Work to be completed — Pictures stay out of your copy, but everything else in the records below must be repeated exactly.

[[ Material for this task open ]]

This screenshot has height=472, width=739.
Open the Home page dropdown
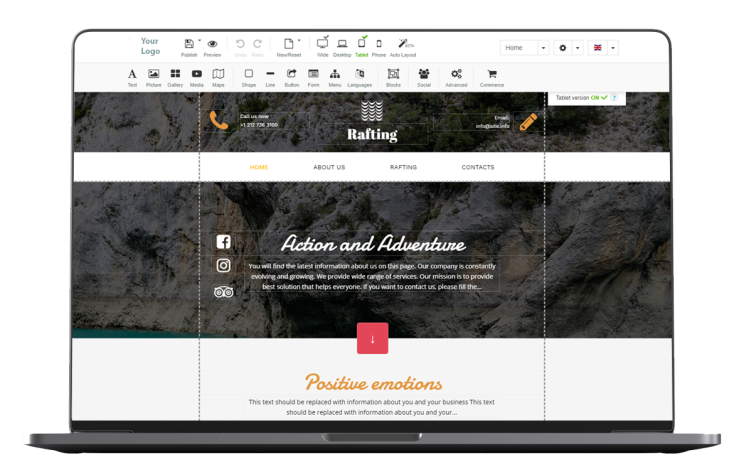tap(525, 47)
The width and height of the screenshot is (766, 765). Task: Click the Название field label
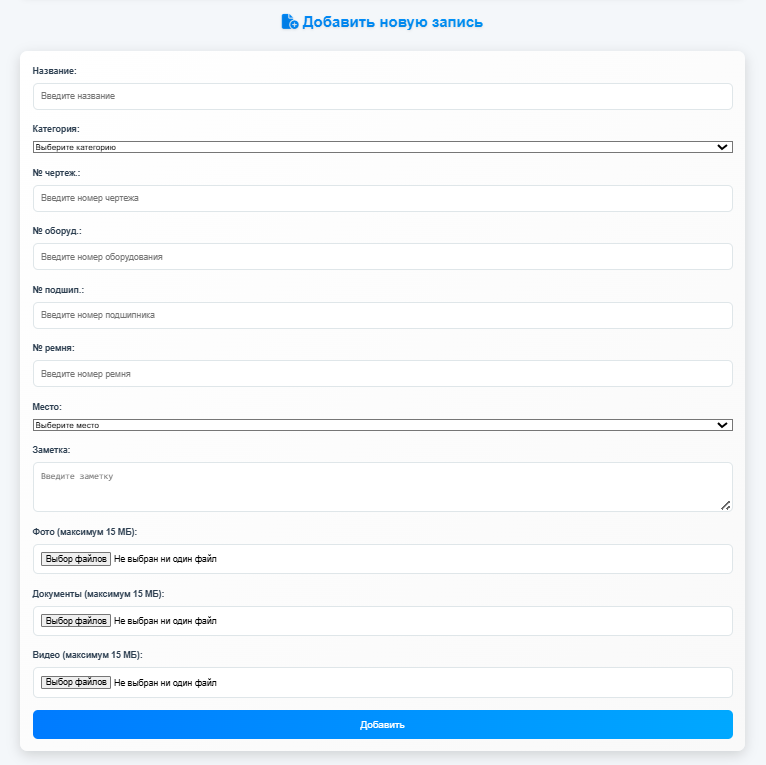pos(55,71)
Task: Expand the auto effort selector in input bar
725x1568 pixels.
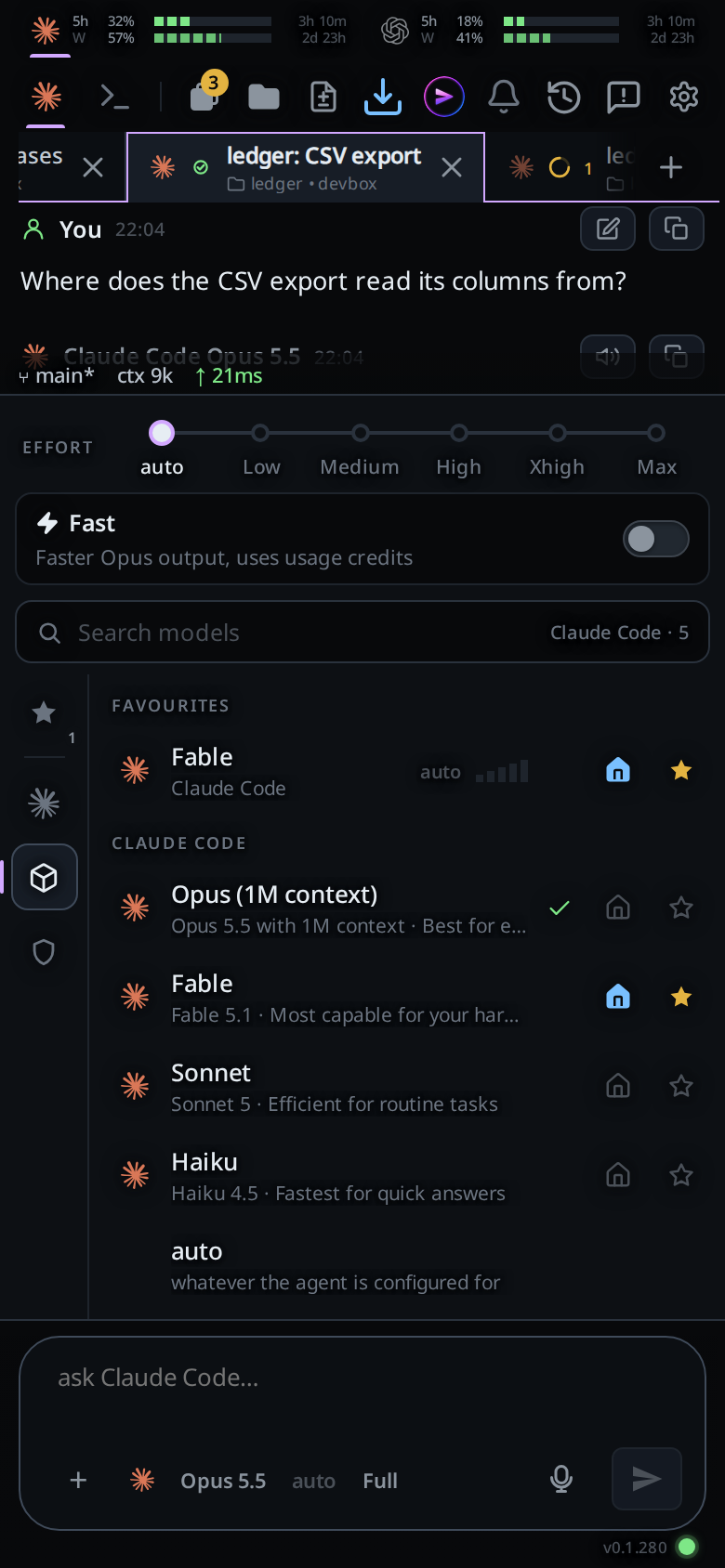Action: (x=313, y=1481)
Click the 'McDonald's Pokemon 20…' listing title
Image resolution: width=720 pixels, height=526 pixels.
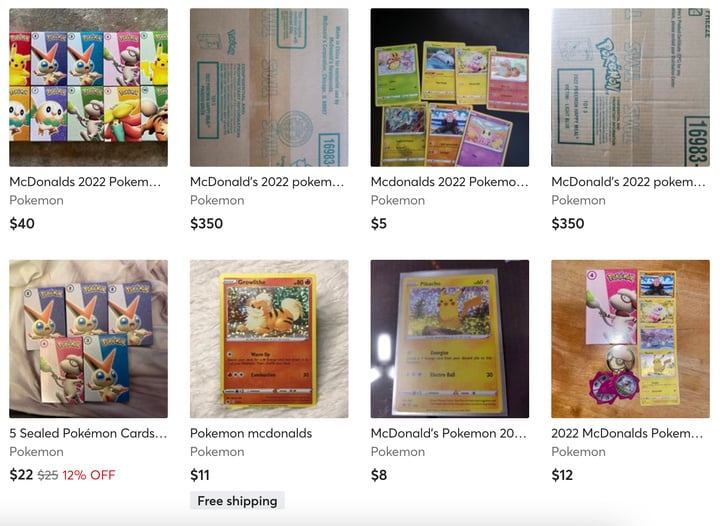tap(449, 433)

[[ Material for this task closed ]]

The completed task —
This screenshot has height=472, width=739.
Open the Home page dropdown
tap(525, 47)
The width and height of the screenshot is (766, 765). Task: Click the Название field label
pos(55,71)
Task: Expand the auto effort selector in input bar
725x1568 pixels.
Action: (x=313, y=1481)
Click the 'McDonald's Pokemon 20…' listing title
Image resolution: width=720 pixels, height=526 pixels.
tap(449, 433)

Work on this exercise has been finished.